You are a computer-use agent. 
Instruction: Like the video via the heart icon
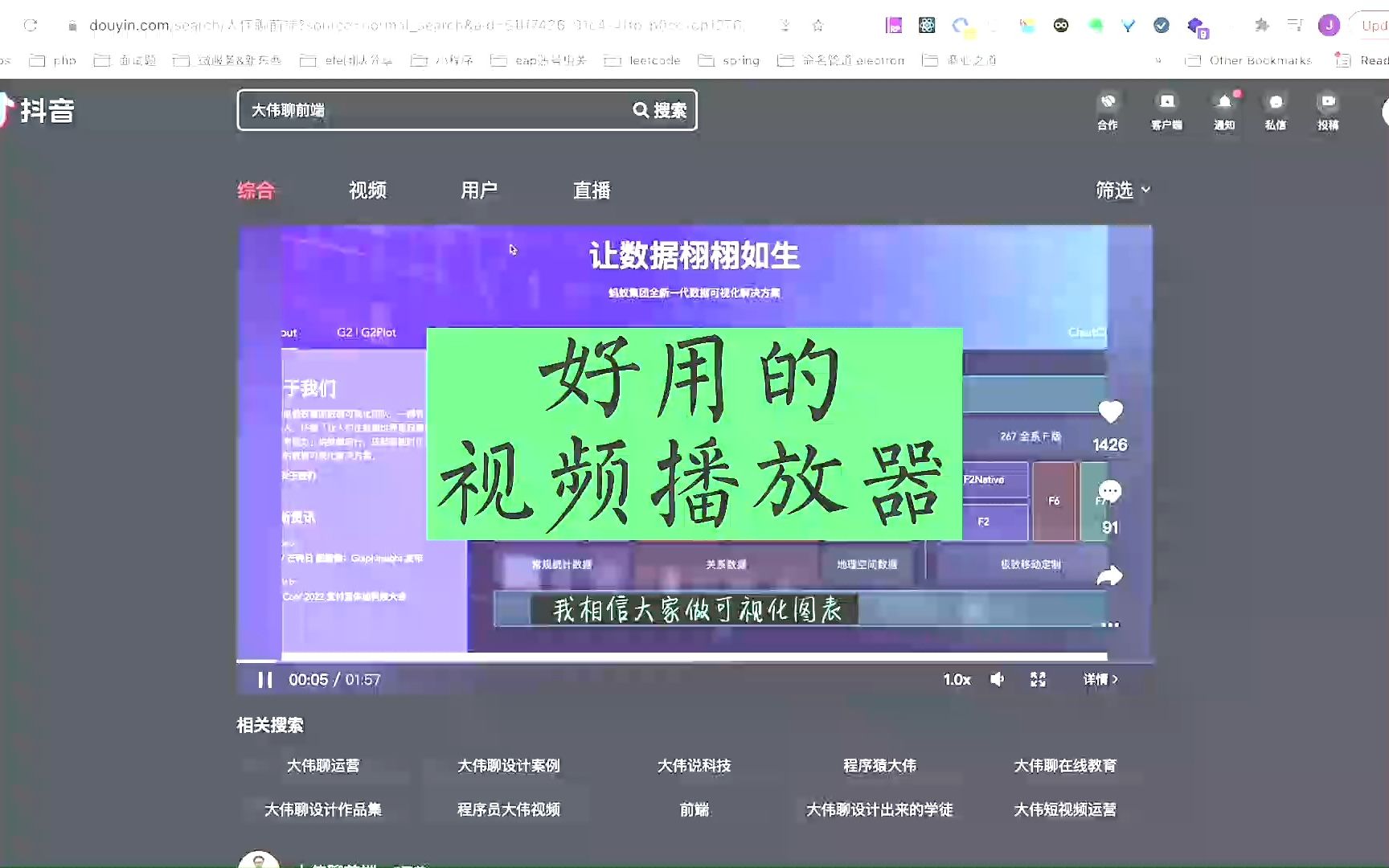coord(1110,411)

────────────────────────────────────────

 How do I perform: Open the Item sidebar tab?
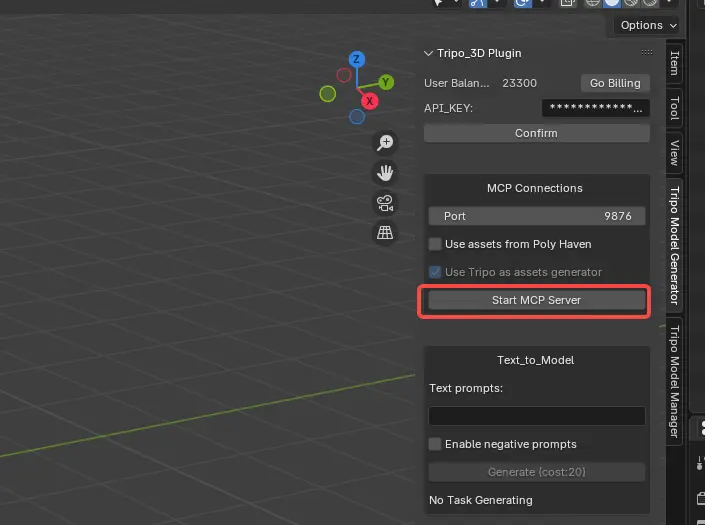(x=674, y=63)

────────────────────────────────────────

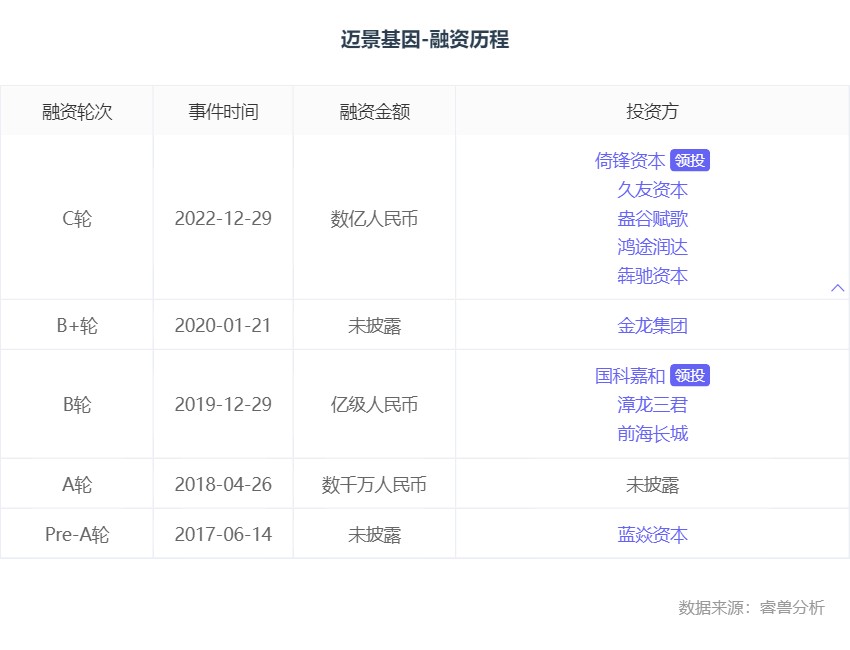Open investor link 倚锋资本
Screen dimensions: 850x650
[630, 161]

────────────────────────────────────────

What the task requires => Print word for word the stretch from the line containing "You are a computer-use agent." through the line containing "coord(1110,411)", leaving the pictures out.

The output =>
You are a computer-use agent. 
Instruction: Like the video via the heart icon
coord(1110,411)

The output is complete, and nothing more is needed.